At a symposium dedicated to Camin, Dr. W. Wayne Moss said that "his collaborative studies on methods and principles of systematics at Kansas in the 1960s resulted in the appearance of that delightful taxon, the Caminalcules", and that "his thoughts helped to launch the infant field of phenetics and cladistics in North America". This quote demonstrates the importance of the Caminalcules for the field of phylogenetics.

Ulrich Wirth introduced also the fictive animal group Didaktozoa in 1993, which was inspired by rotifers. According to Ulrich, the Didaktozoa are handier than the Caminalcules and were created in a way that more biologists would agree with, since phenomena such as homologous structures, apomorphy and organ reduction were taken into account in their creation.

== Use in assessment and development of taxonomic methods ==
The Caminalcules have a known phylogeny, whereas for real organisms it is generally impossible to obtain one. Therefore, Camin expected that they would be useful in evaluating different taxonomic techniques, such as phenetic and cladistic analysis. This was indeed the case; for example, Robert R. Sokal used the Caminalcules to investigate the ability of different numerical methods to estimate the true cladogram as well as the consequences of introducing fossil species into a data set for cladistic and phenetic classifications. Whereas nowadays cladograms are usually created by applying algorithmic methods to gene sequences, Sokal numerically compared the morphological characteristics of organisms, rather than their genetic information.

The Caminalcules can be used as a tool for evaluating taxonomic methods by virtue of their similarity to data sets of real organisms. Many of their properties, including evolutionary rates, species longevity, homoplasy, parallelism, and other measures for quantifying evolutionary change, are within the range of values that have been observed for real organisms. However, the taxonomic diversity distribution of the Caminalcules differs from the taxonomic diversity distributions of real animals and plants, since it does not follow a hollow curve.

== Use in education ==
Caminalcules are commonly used in secondary school and undergraduate university curriculums as a tool for teaching principles of phylogeny and evolution. They can, for example, be used to illustrate the concepts of parsimony and convergent evolution.

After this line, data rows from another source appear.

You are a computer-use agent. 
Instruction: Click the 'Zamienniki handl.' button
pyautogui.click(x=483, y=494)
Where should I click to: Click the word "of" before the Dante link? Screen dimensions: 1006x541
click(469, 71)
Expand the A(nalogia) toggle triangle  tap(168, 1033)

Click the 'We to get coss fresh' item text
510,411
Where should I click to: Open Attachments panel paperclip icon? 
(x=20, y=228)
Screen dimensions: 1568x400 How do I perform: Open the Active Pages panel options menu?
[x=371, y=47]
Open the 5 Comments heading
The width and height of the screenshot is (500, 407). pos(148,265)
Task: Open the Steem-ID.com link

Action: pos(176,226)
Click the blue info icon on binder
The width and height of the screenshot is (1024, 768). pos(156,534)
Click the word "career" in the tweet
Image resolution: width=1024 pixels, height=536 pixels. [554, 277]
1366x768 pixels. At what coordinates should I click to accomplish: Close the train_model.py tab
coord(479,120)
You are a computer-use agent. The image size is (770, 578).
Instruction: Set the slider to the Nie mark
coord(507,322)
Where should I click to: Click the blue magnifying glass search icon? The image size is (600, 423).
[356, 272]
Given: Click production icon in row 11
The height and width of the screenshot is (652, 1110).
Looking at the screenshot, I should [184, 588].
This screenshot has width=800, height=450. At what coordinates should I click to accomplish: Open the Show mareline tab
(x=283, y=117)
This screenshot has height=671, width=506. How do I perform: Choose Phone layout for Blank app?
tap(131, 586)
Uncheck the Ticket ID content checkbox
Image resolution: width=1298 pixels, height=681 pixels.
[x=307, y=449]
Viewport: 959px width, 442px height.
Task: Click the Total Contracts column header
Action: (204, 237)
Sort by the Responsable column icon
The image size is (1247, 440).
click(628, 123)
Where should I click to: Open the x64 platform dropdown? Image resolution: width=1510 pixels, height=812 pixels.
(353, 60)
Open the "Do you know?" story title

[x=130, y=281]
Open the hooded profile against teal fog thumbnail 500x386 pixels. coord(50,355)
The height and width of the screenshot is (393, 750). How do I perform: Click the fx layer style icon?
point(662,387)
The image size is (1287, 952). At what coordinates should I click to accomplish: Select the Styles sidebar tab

Students are typically asked to construct a phylogenetic tree based on the morphological characteristics of the Caminalcules and taking into account evolutionary principles. In an article in American Biology Teacher, Robert P. Gendron published instructions for a lesson plan in which students are first asked to construct a potential tree based solely on the living Caminalcules, followed by a definitive tree that includes the fossil species. Many secondary and tertiary educational institutions around the world have adopted lesson plans that follow this sequence. Some examples are the New York City Lab School for Collaborative Studies, the University of Miami, Carleton College, and the Turkana Basin Institute. Notably, the United States’ National Park Service also uses the Caminalcules in their lesson plans about evolution.

Using Caminalcules to practice the construction of phylogenetic trees has an advantage over using data sets consisting of real organisms, because it prevents the students’ pre-existing knowledge about the classification of real organisms to influence their reasoning during the exercise. They may only use the given data set and the principles of evolution to come to a solution, which is how real taxonomic problems are solved as well.

There are many other popular phylogenetic exercises that use different sets of ‘organisms’, some of which were inspired by the Caminalcule exercises. Potential alternative data sets include sets of twigs, chocolate bars, Chinese masks, and dragons. Students may also be asked to create their own sets of fictional organisms, which has the additional value of demonstrating macroevolutionary processes. Furthermore, in the case of data sets without a known phylogeny, unlike the case of the Caminalcules, students may find multiple, equally correct solutions. This may demonstrate the fact that taxonomic questions do not always have a single correct response, since the true phylogeny often remains unknown.